VNIRO - The orcas trio broke up
24 July 2019

The orcas trio broke up

According to data from satellite tags, three killer whales, released on July 16, went separate way, having met wild relatives in the sea.

In the evening of July 16 fishermen working in the Perovsky Bay 8 km to the West from the place of release, reported to the VNIRO staff that the released orcas appeared at the coast again. Having arrived at the place, the scientists saw one individual near the fixed gill net at a distance of about 500 m from the shore. Taking into account the signs and the satellite tag on the fin, they could conclude that it was a small female released along with the older male and female.

According to the fishermen, about an hour before it three killer whales with visible tags on the fins came to the shore.
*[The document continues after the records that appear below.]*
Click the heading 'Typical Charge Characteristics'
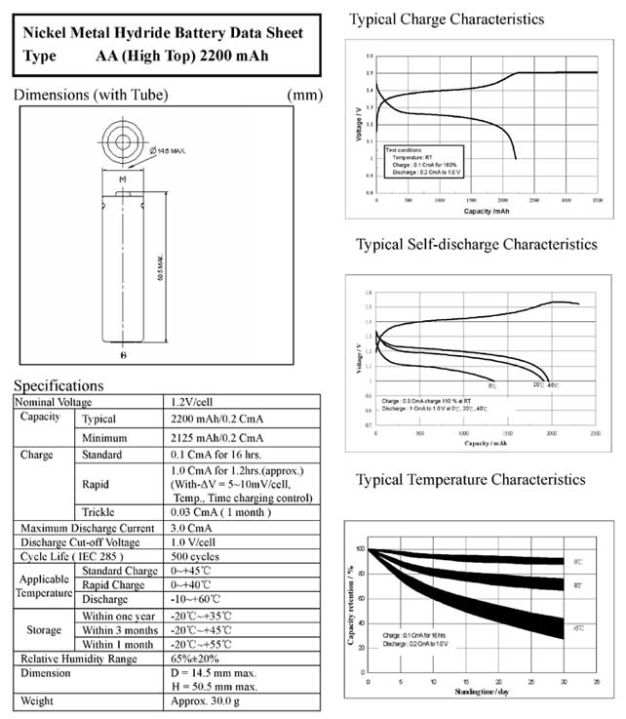[447, 20]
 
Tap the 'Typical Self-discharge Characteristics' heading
[476, 244]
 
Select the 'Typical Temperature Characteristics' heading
[470, 479]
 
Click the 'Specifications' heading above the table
[59, 385]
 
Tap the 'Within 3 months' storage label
[120, 630]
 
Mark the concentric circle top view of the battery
[123, 141]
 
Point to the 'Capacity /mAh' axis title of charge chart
[487, 211]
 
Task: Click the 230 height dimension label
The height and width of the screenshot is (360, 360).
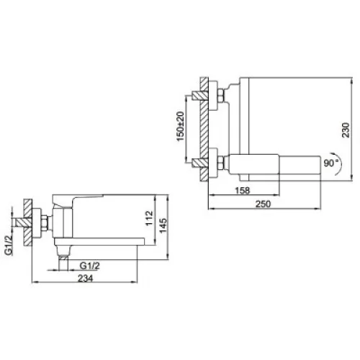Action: coord(346,130)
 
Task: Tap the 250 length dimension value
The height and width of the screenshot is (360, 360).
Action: coord(263,204)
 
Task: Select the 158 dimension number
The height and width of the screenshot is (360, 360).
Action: coord(243,191)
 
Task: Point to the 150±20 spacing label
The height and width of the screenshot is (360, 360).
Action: coord(180,126)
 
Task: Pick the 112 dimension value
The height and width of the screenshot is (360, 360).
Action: coord(149,218)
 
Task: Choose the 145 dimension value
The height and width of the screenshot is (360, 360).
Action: coord(163,225)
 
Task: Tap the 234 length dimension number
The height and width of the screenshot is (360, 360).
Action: coord(85,279)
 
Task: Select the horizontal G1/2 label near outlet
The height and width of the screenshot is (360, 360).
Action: coord(89,266)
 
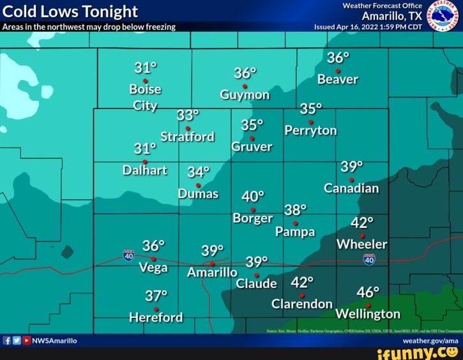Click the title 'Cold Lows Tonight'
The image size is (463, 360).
point(71,11)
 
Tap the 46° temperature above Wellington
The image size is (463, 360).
point(368,292)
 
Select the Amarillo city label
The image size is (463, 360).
point(212,273)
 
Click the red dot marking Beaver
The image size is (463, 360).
point(338,71)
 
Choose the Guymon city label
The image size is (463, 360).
point(245,95)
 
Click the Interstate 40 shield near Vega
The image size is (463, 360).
point(128,255)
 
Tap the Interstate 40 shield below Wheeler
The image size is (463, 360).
point(369,259)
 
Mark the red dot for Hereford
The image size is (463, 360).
point(156,309)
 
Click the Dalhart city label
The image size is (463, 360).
point(145,170)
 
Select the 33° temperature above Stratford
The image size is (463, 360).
point(188,115)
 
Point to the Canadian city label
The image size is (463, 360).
point(351,188)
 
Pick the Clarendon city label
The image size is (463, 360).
point(302,304)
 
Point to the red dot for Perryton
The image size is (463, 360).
point(310,122)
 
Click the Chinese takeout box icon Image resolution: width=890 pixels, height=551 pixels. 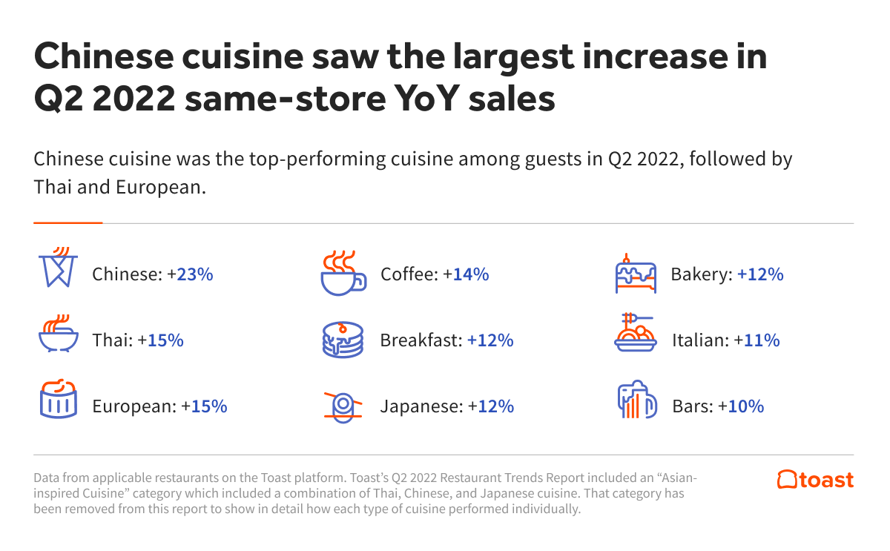tap(58, 268)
Then two adult wild orcas appeared in the sea. They approached the group, after which the older male and female went with them to the sea, and the young female remained in place. Soon the animals returned, but after circling together for about 15 minutes, the pair of older individuals went to sea again.

Scientists organized round-the-clock observation near the specified place and observed the situation over the following days, since the acoustic contact between animals in the wild can be maintained over long distances. 
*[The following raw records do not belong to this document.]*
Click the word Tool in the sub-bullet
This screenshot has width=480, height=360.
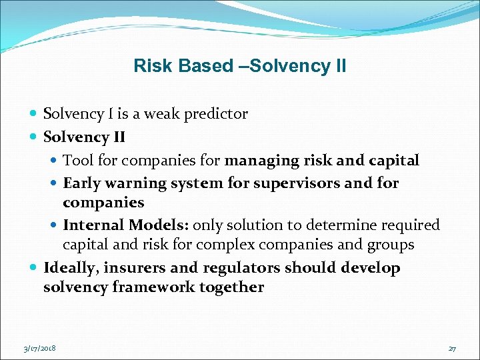77,160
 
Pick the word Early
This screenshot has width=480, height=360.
81,183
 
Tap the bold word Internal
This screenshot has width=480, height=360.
93,225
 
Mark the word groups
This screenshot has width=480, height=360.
390,245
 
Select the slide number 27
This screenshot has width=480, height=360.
452,348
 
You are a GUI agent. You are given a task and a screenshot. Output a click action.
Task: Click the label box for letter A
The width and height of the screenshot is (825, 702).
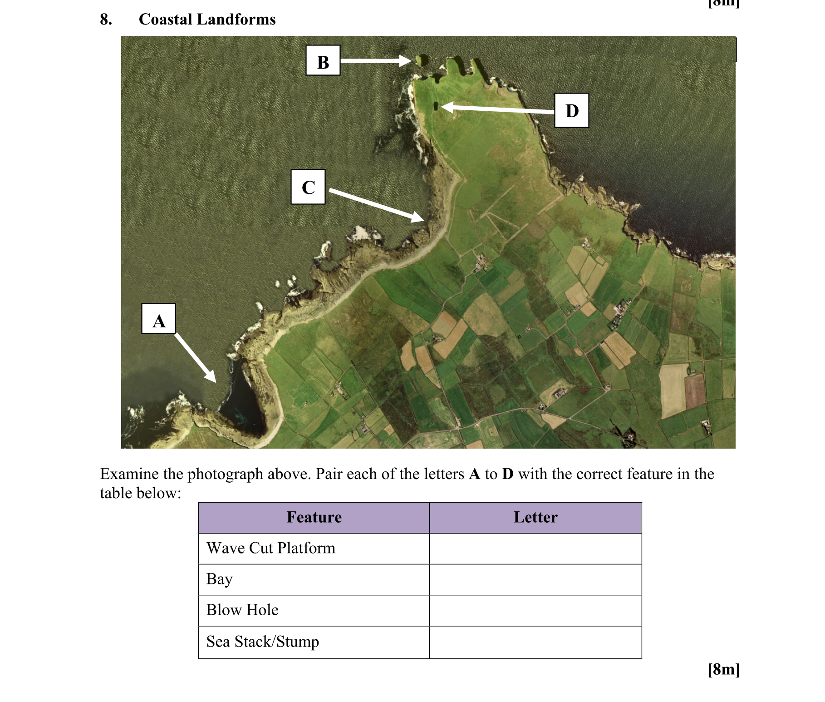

However, judging by the further displacement of satellite tags, the orcas couple moved away from the place of release at a distance of about 200 km and is now in the Nikolaya Bay. The younger female still swims in the Sakhalin Gulf near the place of release. Scientists have organized coastal surveillance. According to reports of fishermen, the whale approached the stationary net to eat fish.
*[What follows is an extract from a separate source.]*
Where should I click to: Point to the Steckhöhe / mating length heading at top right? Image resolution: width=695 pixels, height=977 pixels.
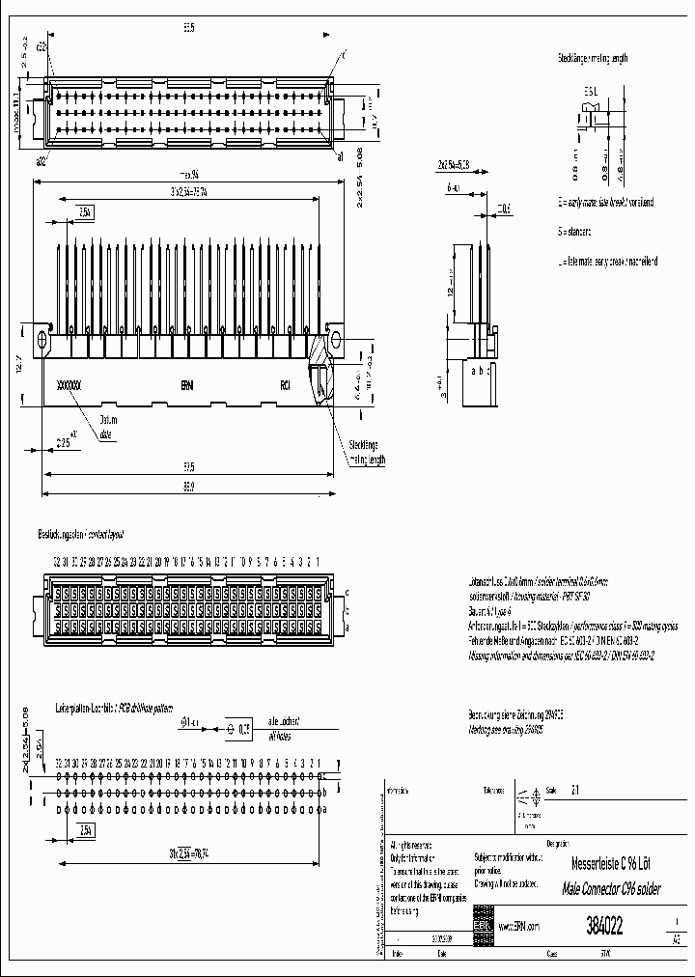[592, 59]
Olga Shpak, researcher from the Severtsov Institute of Ecology and Evolution of the Russian Academy of Sciences, comments:

“It is upsetting that the released killer whales have separated, because “work in a pod” determines the success of the hunt. A small female which was observed near the shore alone is still not far from the place of release. An adult female stayed in the Bay behind Litke Cape, and then moved to the Nikolaya Bay. In these places killer whales are very common. Presumably, the male is also there. It is important to note that a few hours after the release wild orcas (two adult males), probably hearing the sounds of released individuals, came to them. The presence of wild relatives in the water area gives hope that killer whales from the Srednyaya Bay will be able to join any of the families and quickly restore natural skills, hunting together."